_Stated task:_
Please output each of the following items line for line, with no changes, and leave the pictures out of your answer.

--- begin Material for this task ---

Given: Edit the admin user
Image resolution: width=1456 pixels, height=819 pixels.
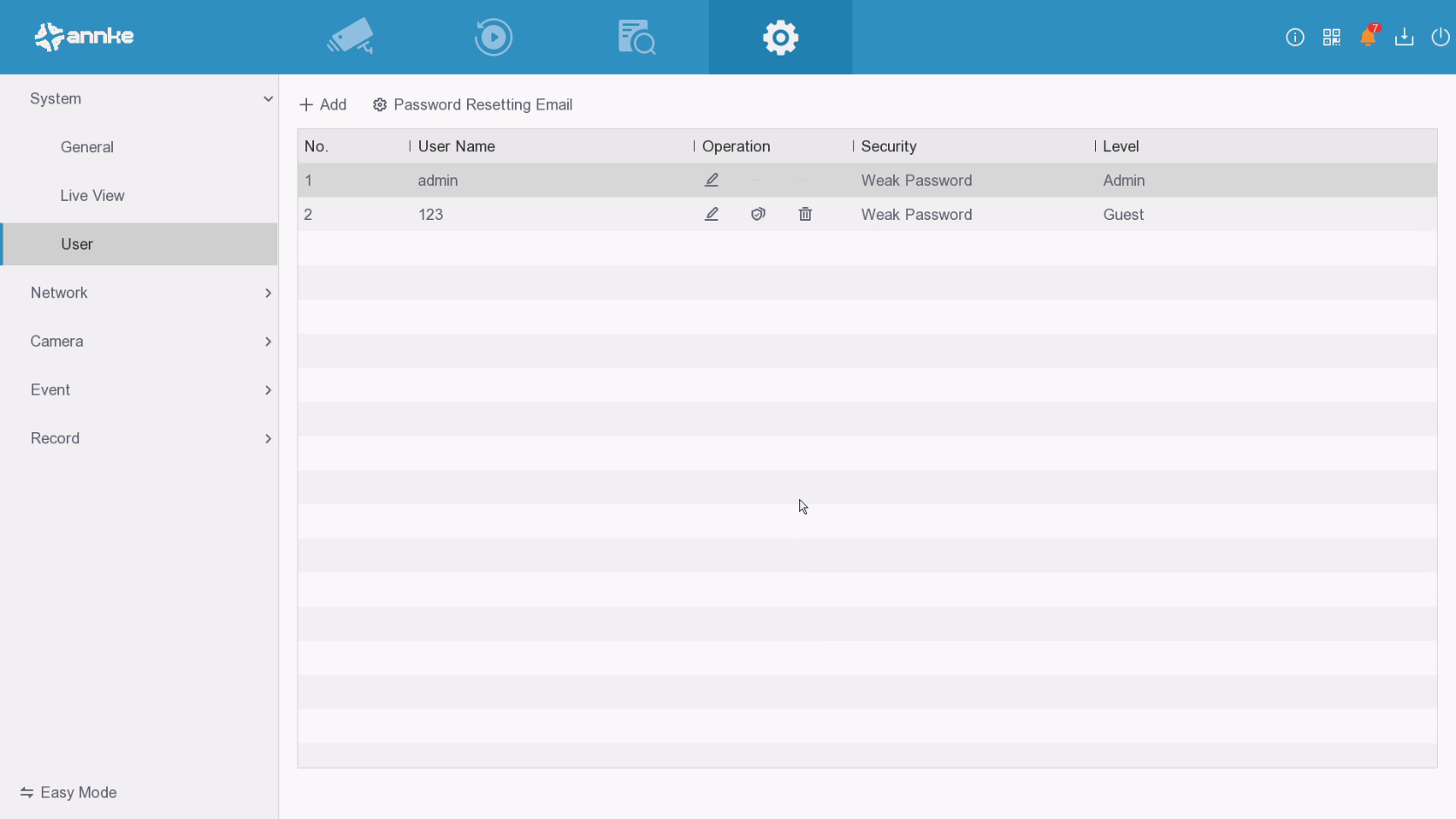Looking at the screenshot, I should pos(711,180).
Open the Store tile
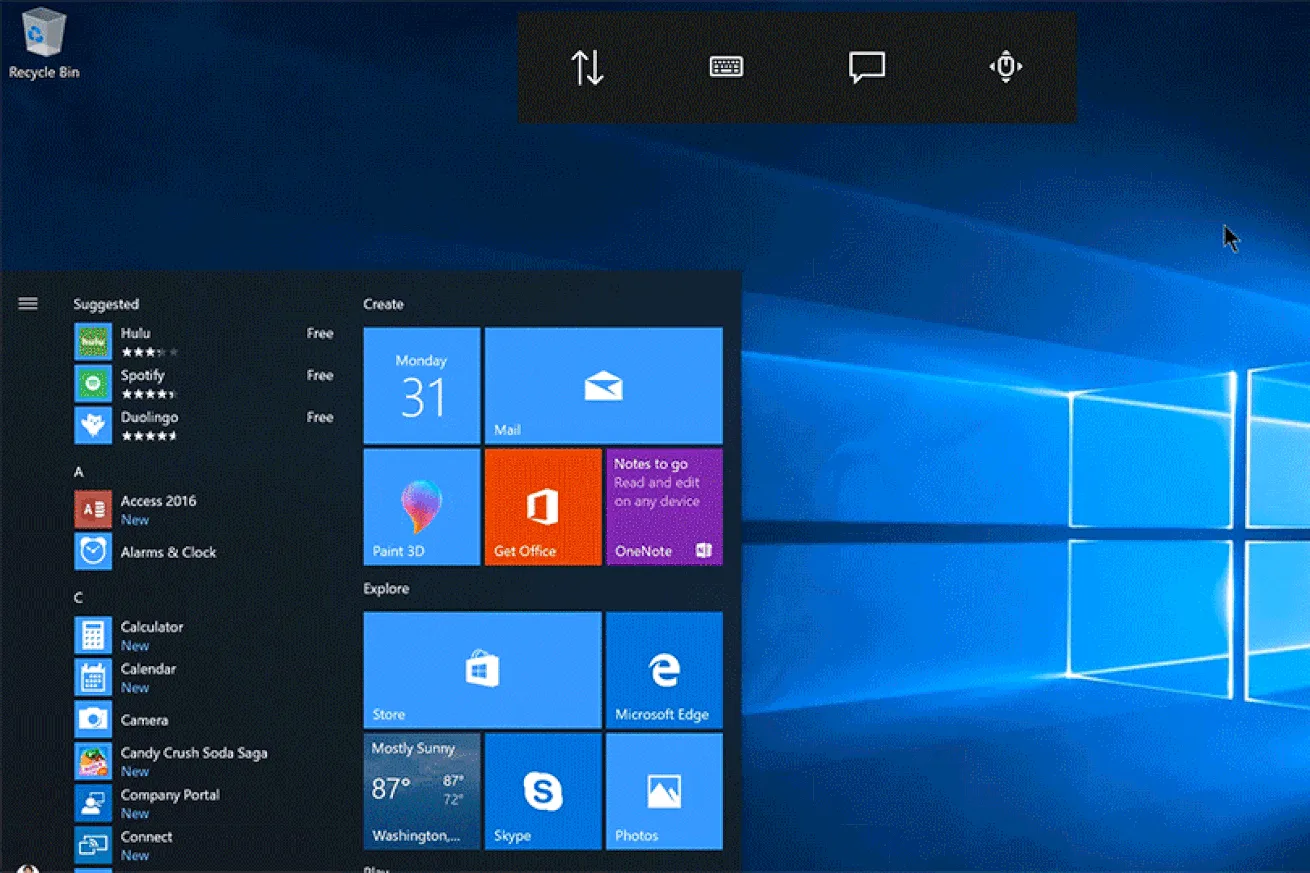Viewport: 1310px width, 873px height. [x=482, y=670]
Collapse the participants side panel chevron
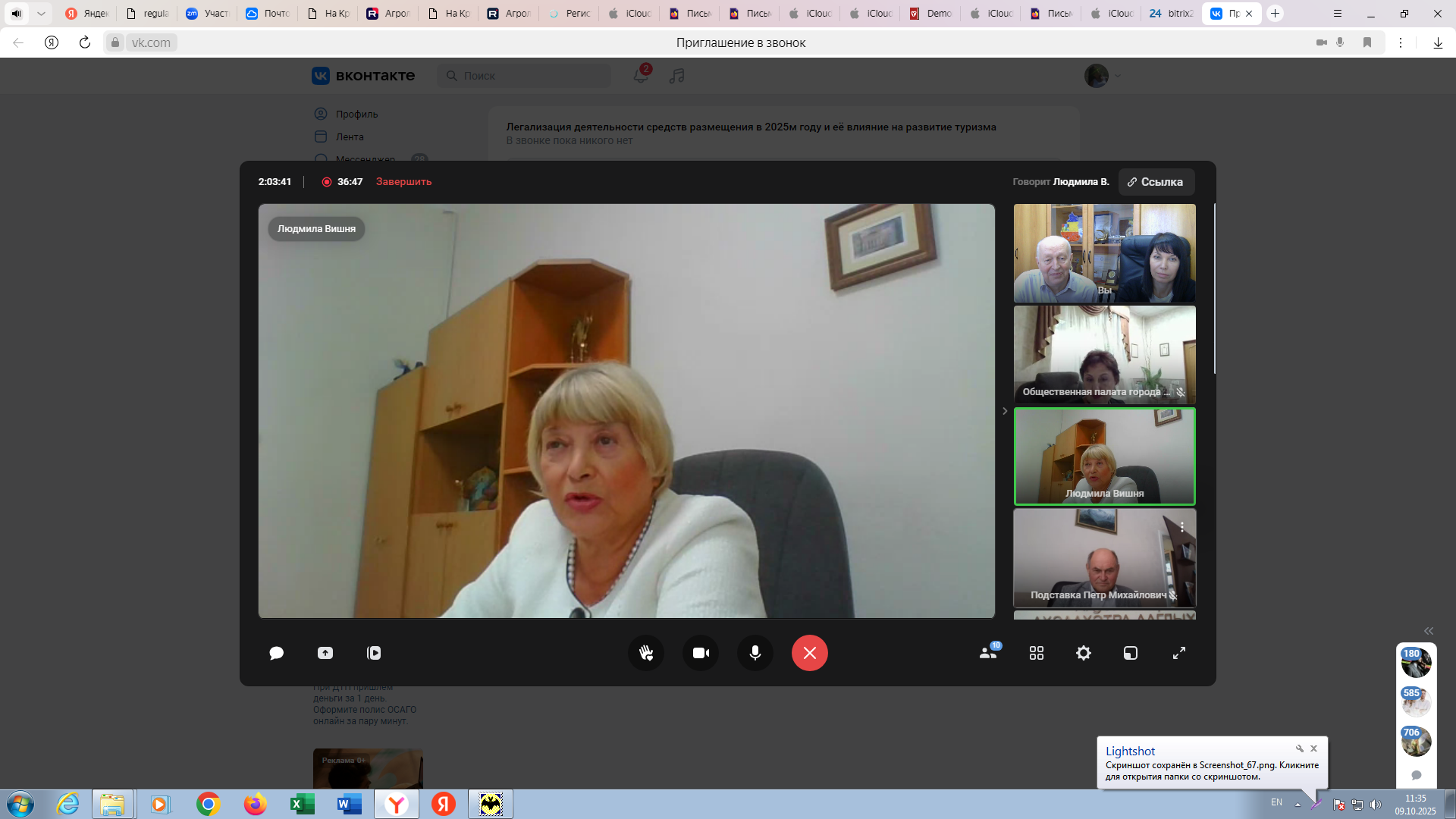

--- end Material for this task ---

_Solution to the problem:_
Given: Edit the admin user
Image resolution: width=1456 pixels, height=819 pixels.
Looking at the screenshot, I should pos(711,180).
Open the Store tile
Viewport: 1310px width, 873px height. [x=482, y=670]
Collapse the participants side panel chevron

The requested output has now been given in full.